В восприятии читательском — а как в восприятии Сартра? Сартр всегда был категоричен, тем паче в ту пору, когда был охвачен прозелитской эйфорией относительно открытой им praxis. Бог и человек никак не могли ужиться во Вселенной, созданной его атеистической философией: «Или—или». Мораль над практикой для него — это Бог над человеком, т.е. все та же несвобода, то же рабство.

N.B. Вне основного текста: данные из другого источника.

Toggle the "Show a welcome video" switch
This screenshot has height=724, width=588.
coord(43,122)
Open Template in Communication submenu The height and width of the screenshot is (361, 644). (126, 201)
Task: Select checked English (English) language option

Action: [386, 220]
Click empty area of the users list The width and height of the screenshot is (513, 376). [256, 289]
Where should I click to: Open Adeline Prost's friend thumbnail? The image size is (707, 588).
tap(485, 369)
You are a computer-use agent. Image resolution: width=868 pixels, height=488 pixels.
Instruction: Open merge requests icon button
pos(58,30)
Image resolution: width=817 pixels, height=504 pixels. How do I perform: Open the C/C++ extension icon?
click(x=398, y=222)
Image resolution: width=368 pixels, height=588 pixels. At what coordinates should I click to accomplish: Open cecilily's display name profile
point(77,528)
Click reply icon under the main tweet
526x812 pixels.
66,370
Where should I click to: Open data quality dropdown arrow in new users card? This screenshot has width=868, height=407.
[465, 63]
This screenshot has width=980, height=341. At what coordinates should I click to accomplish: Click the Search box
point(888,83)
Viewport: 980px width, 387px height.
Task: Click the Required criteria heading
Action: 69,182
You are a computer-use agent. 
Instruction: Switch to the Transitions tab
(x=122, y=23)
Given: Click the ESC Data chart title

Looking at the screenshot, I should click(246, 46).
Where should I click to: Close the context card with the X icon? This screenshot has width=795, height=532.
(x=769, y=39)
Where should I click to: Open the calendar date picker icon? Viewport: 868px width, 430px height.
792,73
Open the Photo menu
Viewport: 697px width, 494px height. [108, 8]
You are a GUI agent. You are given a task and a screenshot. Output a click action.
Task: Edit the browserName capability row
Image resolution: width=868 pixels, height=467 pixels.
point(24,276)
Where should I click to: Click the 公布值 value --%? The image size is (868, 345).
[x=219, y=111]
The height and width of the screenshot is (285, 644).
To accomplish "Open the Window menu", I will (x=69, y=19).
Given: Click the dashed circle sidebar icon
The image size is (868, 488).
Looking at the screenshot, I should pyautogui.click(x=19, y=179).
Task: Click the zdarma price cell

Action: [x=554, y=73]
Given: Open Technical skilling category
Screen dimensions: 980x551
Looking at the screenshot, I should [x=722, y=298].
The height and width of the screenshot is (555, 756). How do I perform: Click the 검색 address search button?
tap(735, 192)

Поставить практику выше морали — значит, по Сартру, «Дьяволу и Богу предпочесть человека». Такими словами Сартр определял задачу следующей, любимой своей пьесы — «Дьявол и Господь Бог» («Le Diable et le Bon Dieu», 1951). Сартровскую атеистичность, необыкновенно агрессивную в этом произведении, инспирирует именно ставка на человека. Дискуссия затягивалась, Сартр в пьесе «Дьявол и Господь Бог» видел дополнение, даже продолжение «Грязных рук» а в главном герое этой пьесы, в Гёце - Гуго, «Гуго, меняющего веру».

 

1 J.-P. Sartre. Un theatre de situations, p. 263.

 

 

Метод «универсальной конкретности» дал возможность Сартру вновь поразить резкой переменой декорации и политическую драму на современный сюжет развить в жанре историческом, на широкой арене с большим числом действующих лиц, вырывающихся из привычных для сартровской драматургии узких пространств, запертых комнат. Такой ареной предстала Германия XVI века, а свой выбор герои вынуждены осуществлять на фоне и перед лицом кровавых войн, классовых конфликтов, народных движений того времени. Сартр эпоху Реформ изучал со свойственной ему научной добросовестностью, однако, независимо от степени исторической достоверности, «Дьявол и Господь Бог» не является собственно исторической драмой. «Конкретность» и здесь, очевидно, «универсальна», иллюстративна относительно идеологии Сартра, и даже в персонажах XVI века он воплощал «драму индивидуума», т.е. все ту же драму человека XX столетия. Он предупреждал, что исторического Гёца фон Берлихингена в виду не имел, что вдохновил его на обращение к этому сюжету Сервантес.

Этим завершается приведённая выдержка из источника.